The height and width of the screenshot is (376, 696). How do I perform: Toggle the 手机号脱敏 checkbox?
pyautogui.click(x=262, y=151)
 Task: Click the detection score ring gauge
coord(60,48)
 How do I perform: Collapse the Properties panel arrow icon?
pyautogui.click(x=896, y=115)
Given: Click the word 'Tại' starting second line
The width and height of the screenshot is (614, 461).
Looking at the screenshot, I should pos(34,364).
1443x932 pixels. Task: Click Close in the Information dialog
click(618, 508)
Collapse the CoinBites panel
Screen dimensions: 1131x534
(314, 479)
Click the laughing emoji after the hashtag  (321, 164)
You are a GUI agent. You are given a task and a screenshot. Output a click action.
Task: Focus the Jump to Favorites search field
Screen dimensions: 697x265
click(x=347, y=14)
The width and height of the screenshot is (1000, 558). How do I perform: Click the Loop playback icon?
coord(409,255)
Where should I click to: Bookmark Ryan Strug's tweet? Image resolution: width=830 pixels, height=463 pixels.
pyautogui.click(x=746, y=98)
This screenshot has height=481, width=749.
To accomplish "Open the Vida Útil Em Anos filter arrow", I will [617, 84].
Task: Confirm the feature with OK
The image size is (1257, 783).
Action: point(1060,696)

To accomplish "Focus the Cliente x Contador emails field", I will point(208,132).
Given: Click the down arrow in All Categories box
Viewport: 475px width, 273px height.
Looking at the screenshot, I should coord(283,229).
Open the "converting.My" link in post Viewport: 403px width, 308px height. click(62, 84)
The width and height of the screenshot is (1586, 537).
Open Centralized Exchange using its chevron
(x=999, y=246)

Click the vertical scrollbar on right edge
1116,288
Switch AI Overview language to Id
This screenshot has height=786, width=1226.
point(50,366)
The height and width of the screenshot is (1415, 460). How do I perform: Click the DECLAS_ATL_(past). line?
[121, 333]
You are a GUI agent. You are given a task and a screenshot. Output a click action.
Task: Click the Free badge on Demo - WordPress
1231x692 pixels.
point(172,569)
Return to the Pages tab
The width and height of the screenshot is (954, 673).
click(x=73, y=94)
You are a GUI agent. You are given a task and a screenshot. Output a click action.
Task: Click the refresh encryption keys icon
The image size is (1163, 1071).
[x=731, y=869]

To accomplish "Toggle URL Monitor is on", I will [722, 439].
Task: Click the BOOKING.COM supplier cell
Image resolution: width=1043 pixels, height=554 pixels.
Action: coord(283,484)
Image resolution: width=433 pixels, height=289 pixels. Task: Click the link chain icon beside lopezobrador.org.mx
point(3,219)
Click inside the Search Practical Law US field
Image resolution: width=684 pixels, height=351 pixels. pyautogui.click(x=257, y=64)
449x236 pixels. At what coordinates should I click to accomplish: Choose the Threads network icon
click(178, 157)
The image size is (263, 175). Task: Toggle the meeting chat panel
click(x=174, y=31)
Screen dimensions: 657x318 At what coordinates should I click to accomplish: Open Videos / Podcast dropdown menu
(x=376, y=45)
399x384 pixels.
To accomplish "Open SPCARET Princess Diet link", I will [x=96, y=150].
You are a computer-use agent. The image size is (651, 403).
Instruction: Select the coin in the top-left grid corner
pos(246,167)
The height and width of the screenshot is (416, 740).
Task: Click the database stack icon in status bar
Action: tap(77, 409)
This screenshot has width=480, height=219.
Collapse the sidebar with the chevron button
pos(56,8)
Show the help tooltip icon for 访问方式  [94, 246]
==========
- [Work to complete]: Every entry, from top to bottom, should be repeated word for word.

- [Response]:
The height and width of the screenshot is (376, 696). How do I perform: Toggle the 手机号脱敏 checkbox?
pyautogui.click(x=262, y=151)
 Task: Click the detection score ring gauge
coord(60,48)
 How do I perform: Collapse the Properties panel arrow icon?
pyautogui.click(x=896, y=115)
Given: Click the word 'Tại' starting second line
The width and height of the screenshot is (614, 461).
Looking at the screenshot, I should pos(34,364).
1443x932 pixels. Task: Click Close in the Information dialog
click(618, 508)
Collapse the CoinBites panel
Screen dimensions: 1131x534
(314, 479)
Click the laughing emoji after the hashtag  (321, 164)
You are a GUI agent. You are given a task and a screenshot. Output a click action.
Task: Focus the Jump to Favorites search field
Screen dimensions: 697x265
click(x=347, y=14)
The width and height of the screenshot is (1000, 558). How do I perform: Click the Loop playback icon?
coord(409,255)
Where should I click to: Bookmark Ryan Strug's tweet? Image resolution: width=830 pixels, height=463 pixels.
pyautogui.click(x=746, y=98)
This screenshot has height=481, width=749.
To accomplish "Open the Vida Útil Em Anos filter arrow", I will [617, 84].
Task: Confirm the feature with OK
The image size is (1257, 783).
Action: point(1060,696)

To accomplish "Focus the Cliente x Contador emails field", I will point(208,132).
Given: Click the down arrow in All Categories box
Viewport: 475px width, 273px height.
Looking at the screenshot, I should coord(283,229).
Open the "converting.My" link in post Viewport: 403px width, 308px height. click(62, 84)
The width and height of the screenshot is (1586, 537).
Open Centralized Exchange using its chevron
(x=999, y=246)

Click the vertical scrollbar on right edge
1116,288
Switch AI Overview language to Id
This screenshot has height=786, width=1226.
point(50,366)
The height and width of the screenshot is (1415, 460). How do I perform: Click the DECLAS_ATL_(past). line?
[121, 333]
You are a GUI agent. You are given a task and a screenshot. Output a click action.
Task: Click the Free badge on Demo - WordPress
1231x692 pixels.
point(172,569)
Return to the Pages tab
The width and height of the screenshot is (954, 673).
click(x=73, y=94)
You are a GUI agent. You are given a task and a screenshot. Output a click action.
Task: Click the refresh encryption keys icon
The image size is (1163, 1071).
[x=731, y=869]

To accomplish "Toggle URL Monitor is on", I will [722, 439].
Task: Click the BOOKING.COM supplier cell
Image resolution: width=1043 pixels, height=554 pixels.
Action: coord(283,484)
Image resolution: width=433 pixels, height=289 pixels. Task: Click the link chain icon beside lopezobrador.org.mx
point(3,219)
Click inside the Search Practical Law US field
Image resolution: width=684 pixels, height=351 pixels. pyautogui.click(x=257, y=64)
449x236 pixels. At what coordinates should I click to accomplish: Choose the Threads network icon
click(178, 157)
The image size is (263, 175). Task: Toggle the meeting chat panel
click(x=174, y=31)
Screen dimensions: 657x318 At what coordinates should I click to accomplish: Open Videos / Podcast dropdown menu
(x=376, y=45)
399x384 pixels.
To accomplish "Open SPCARET Princess Diet link", I will [x=96, y=150].
You are a computer-use agent. The image size is (651, 403).
Instruction: Select the coin in the top-left grid corner
pos(246,167)
The height and width of the screenshot is (416, 740).
Task: Click the database stack icon in status bar
Action: tap(77, 409)
This screenshot has width=480, height=219.
Collapse the sidebar with the chevron button
pos(56,8)
Show the help tooltip icon for 访问方式  [94, 246]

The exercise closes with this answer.